Evaluating Methods for Reducing Sampling Bias in Network Analysis

Recommended by ORCID_LOGO based on reviews by Matthew Peeples and 1 anonymous reviewer

In a recent article, Fumihiro Sakahira and Hiro'omi Tsumura (2023) used social network analysis methods to analyze change in obsidian trade networks in Japan throughout the 13,000-year-long Jomon period. In the paper recommended here (Sakahira and Tsumura 2024), Social Network Analysis of Ancient Japanese Obsidian Artifacts Reflecting Sampling Bias Reduction they revisit that data and describe additional analyses that confirm the robustness of their social network analysis. The data, analysis methods, and substantive conclusions of the two papers overlap; what this new paper adds is a detailed examination of the data and methods, including use of bootstrap analysis to demonstrate the reasonableness of the methods they used to group sites into clusters.

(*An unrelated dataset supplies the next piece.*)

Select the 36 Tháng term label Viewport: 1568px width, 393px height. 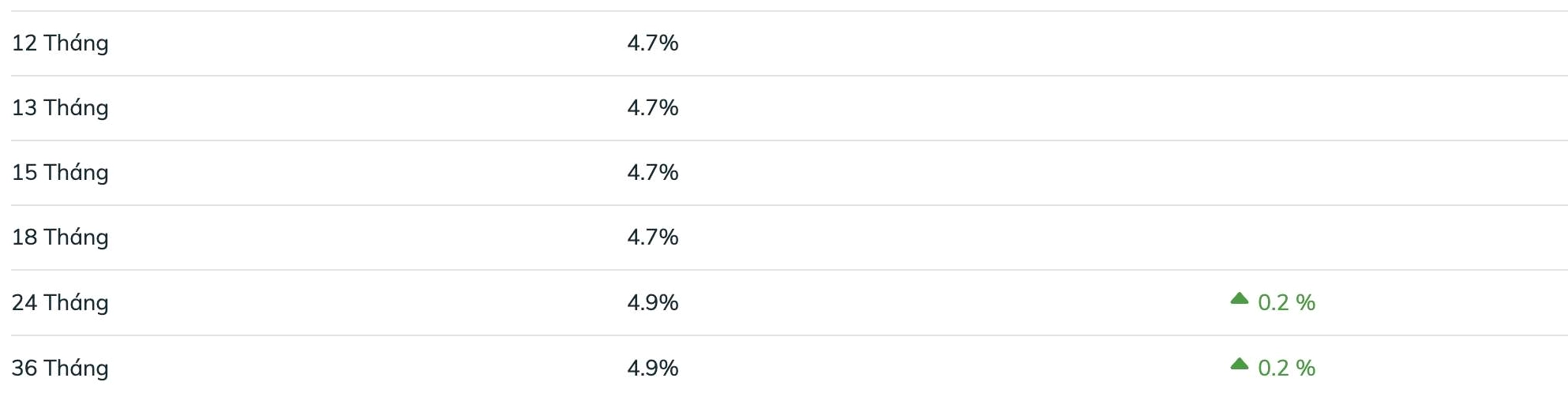point(60,368)
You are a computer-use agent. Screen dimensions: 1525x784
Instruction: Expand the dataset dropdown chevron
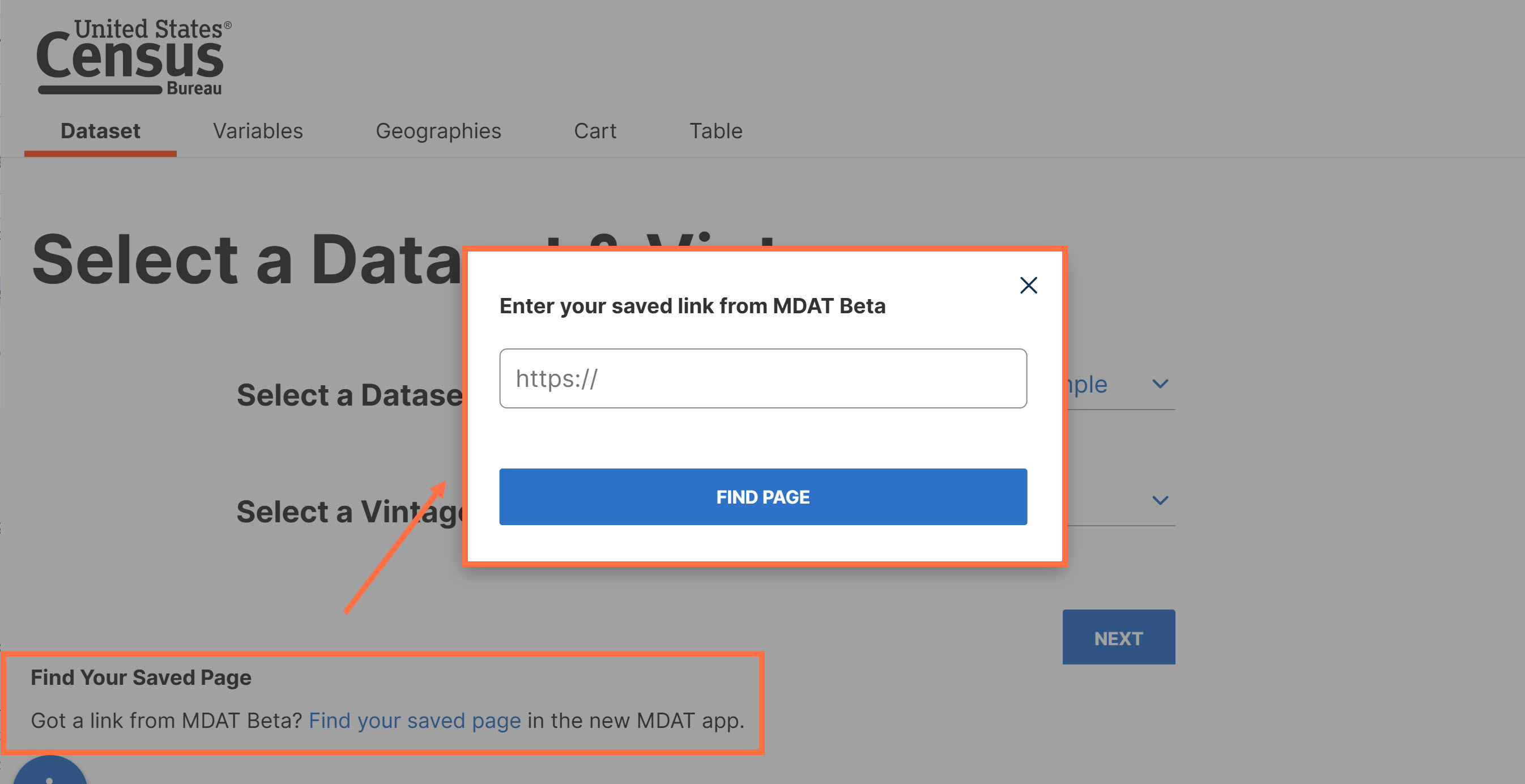point(1160,384)
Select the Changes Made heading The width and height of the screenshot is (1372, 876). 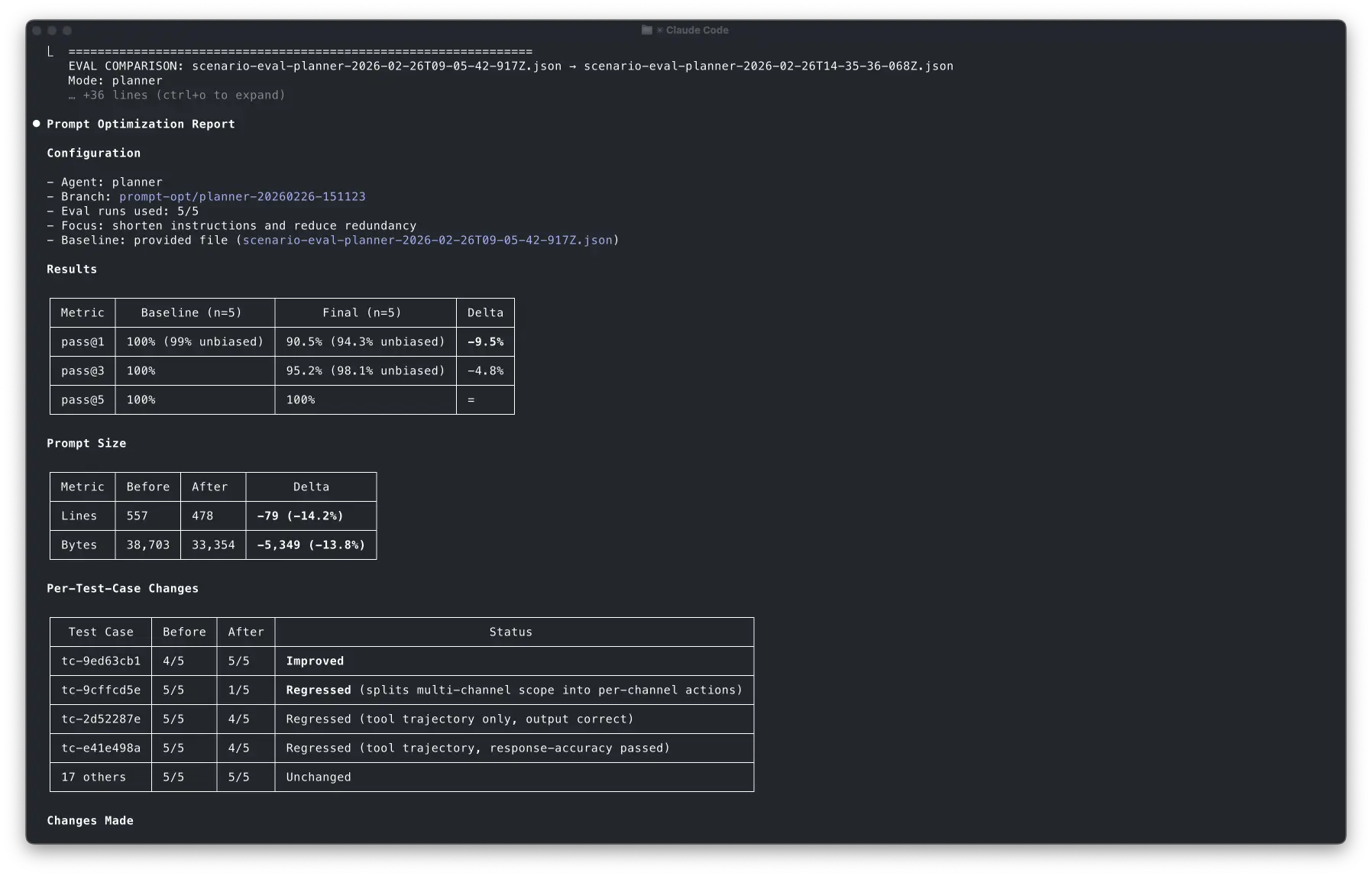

Both papers begin with a large dataset of approximately 21,000 artifacts from more than 250 sites dating to various times throughout the Jomon period. The number of sites and artifacts, varying sample sizes from the sites, as well as the length of the Jomon period, make interpretation of the data challenging. To help make the data easier to interpret and reduce problems with small sample sizes from some sites, the authors assign each site to one of five sub-periods, then define spatial clusters of sites within each period using the DBSCAN algorithm. Sites with at least three other sites within 10 km are joined into clusters, while sites that lack enough close neighbors are left as isolates. Clusters or isolated sites with sample sizes smaller than 30 were dropped, and the remaining sites and clusters became the nodes in the networks formed for each period, using cosine similarities of obsidian assemblages to define the strength of ties between clusters and sites.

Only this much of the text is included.